October 2006: Civil War Preservation Trust resolution calls for a 
sustainable national park at Fort Monroe encompassing all of Old Point 
Comfort (http://www.cfmnp.org/pdfs/1014040630.pdf)

February 2007: Gov. Kaine's Hampton-dominated approach to planning post-Army 
Fort Monroe wins out in the General Assembly, ensuring that there will be a 
Fort Monroe reuse plan heavy on development that is financially unnecessary 
for Fort Monroe's self-sustenance, and light on establishing appropriately 
high-level stewardship for this national treasure.

March 2007: CWPT lists Fort Monroe "at risk" for the first time, saying 
"This important Union base, the scene of the battle between the Monitor and 
Merrimac and a refuge for freed slaves, is slated for closure as a result of 
the 2005 Base Realignment and Closure report. Local preservationists are 
determined to save it from development." (Note that this is much stronger 
language than the Civil War Preservation Trust has been willing to use in 
2009.)

March 2008: CWPT lists Fort Monroe "at risk" for the second time.
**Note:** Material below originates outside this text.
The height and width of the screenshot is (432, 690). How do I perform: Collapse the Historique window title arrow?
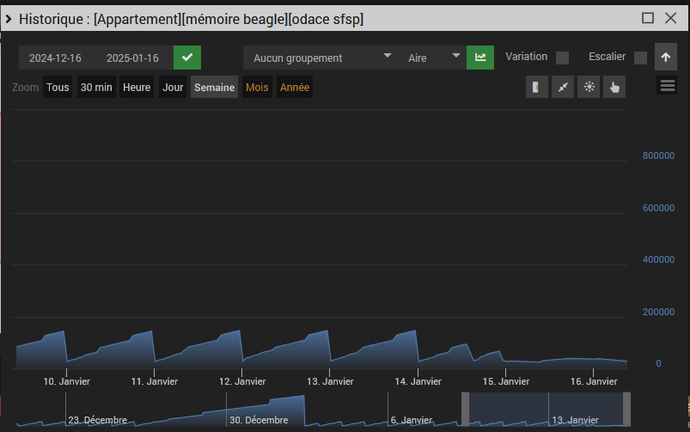pyautogui.click(x=9, y=18)
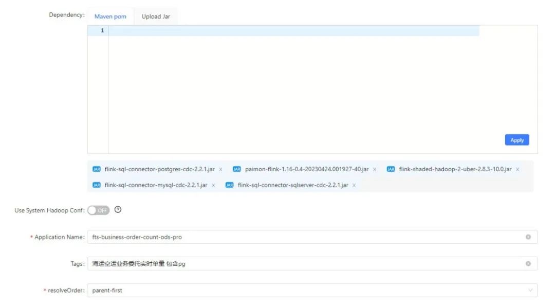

May 2008: Citizens for a Fort Monroe National Park (CFMNP.org) offers 
criticism of the Fort Monroe reuse plan 
(http://www.cfmnp.org/comments_on_the_reuse_plan.htm) while noting that it 
does contain some codification of the good things that everybody has agreed 
on all along.

August 2008: Gov. Kaine officially approves Fort Monroe reuse plan.

March 18, 2009: CWPT lists Fort Monroe "at risk" for the third straight 
year.

March 24, 2009: Gov. Kaine serves as keynote speaker at a CWPT news 
conference to promote battlefield preservation in Virginia.